The highest profile examples of harm are in ophthalmology, where an estimated 22 patients per month are losing vision due to health service initiated delays in follow-up outpatients. And it isn’t just ophthalmology – other specialties are affected too, and in extreme cases patients patients can even die.
We wouldn’t accept this kind of risk in new outpatients, where clinical priorities are generally respected. The two-week-wait cancer target, for instance, is usually met. So why does it persist in follow-ups?
I think a number of things are going on.
No target
First, there is no target for follow-up outpatient waits. But this really is a non-excuse. There isn’t a target for urgent first appointments either (other than cancers), but we still try to ensure that patients with painful, high-risk or deteriorating conditions are seen quickly.
If a patient is time-limited for clinical reasons, as follow-ups are, then they should take priority over routine new outpatients whose clinical need is not time-limited to the same extent.
Unnecessary follow-ups
Second, there is widespread suspicion that too many patients are being followed-up (a concern sometimes expressed as commissioning limits for new : follow-up ratios).
There is some truth in this suspicion, but it needs to be approached from the detailed, clinical end rather than with broad top-down numerical targets. For instance, there would be scant logic in applying blunt new : follow-up ratios to any area that includes chronic disease populations such as wet age-related macular degeneration (wet AMD), who need to be followed-up indefinitely.
But there are serious clinical conversations to be had in many other areas, in line with those already happening in cancer, and around the higher follow-up rates associated with junior doctors compared with consultants, where patient- or GP-led follow-up may be agreed as the better answer.
Unclear booking rules
Third, managers may find it difficult to see how new and follow-up slots are allocated in outpatients.
It’s straightforward enough to see how an individual clinic uses its slots – you just look up the booking rules on the appointments system. But any given specialty may have dozens of different clinic codes, and it can be difficult to get an overview.
This lack of visibility is a recipe for inertia, because if you can’t see what is already happening then it’s difficult to plan effective change. Historical outpatient activity is often the best available guide to the overall booking patterns, but that also reflects annual leave, short-notice redeployment of slots, and other things that vary from the booking rules in the system.
Not a waiting list?
Fourth, we aren’t used to thinking about follow-ups as having “waiting lists”, nor to keeping an eye on them.

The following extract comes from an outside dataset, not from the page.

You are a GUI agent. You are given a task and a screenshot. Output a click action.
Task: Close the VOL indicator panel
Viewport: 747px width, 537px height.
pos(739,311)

But it is wise to do so.
Here, the “waiting list” means patients who have been promised a follow-up but not yet had it (irrespective of whether they have been given an appointment or not). And we should keep an eye on this “waiting list” for the same reason as in new outpatients: if it is getting bigger then we are developing a problem, and one day that problem will lead to delays.
We can even do fag-packet calculations about the largest sustainable waiting list: it is simply the rate that patients are being added to the list, multiplied by their intended average waiting time.
For instance, if wet AMD patients need following-up every month, and we promise follow-up appointments to 100 patients a month, then the “waiting list” must be kept to around 100 patients. But if this “waiting list” grows to 200 patients then they will wait an average of 2 months between appointments and may come to harm. (This useful rule is called Little’s Law.)
An opportunity to protect clinical priorities
The lifting of financial penalties for 18 week waits means we have a rare opportunity to sort this out, and doing so means these four issues will need to be addressed.
This might helpfully involve an agreement between managers and clinicians, in which managers commit to ensuring that follow-ups are seen within the time limits recommended by their clinicians, and clinicians agree to look seriously at whether all those patients really need following-up or whether they would be better managed in other ways.
Then follow-up capacity can be planned properly in line with clinical need. Patients who genuinely need following-up would no longer be put at risk by delayed appointments. And if the service cannot keep up with demand, then it is new routine outpatients who wait longer and not clinical priorities.
In other words, the same principles that already apply to other elective patients.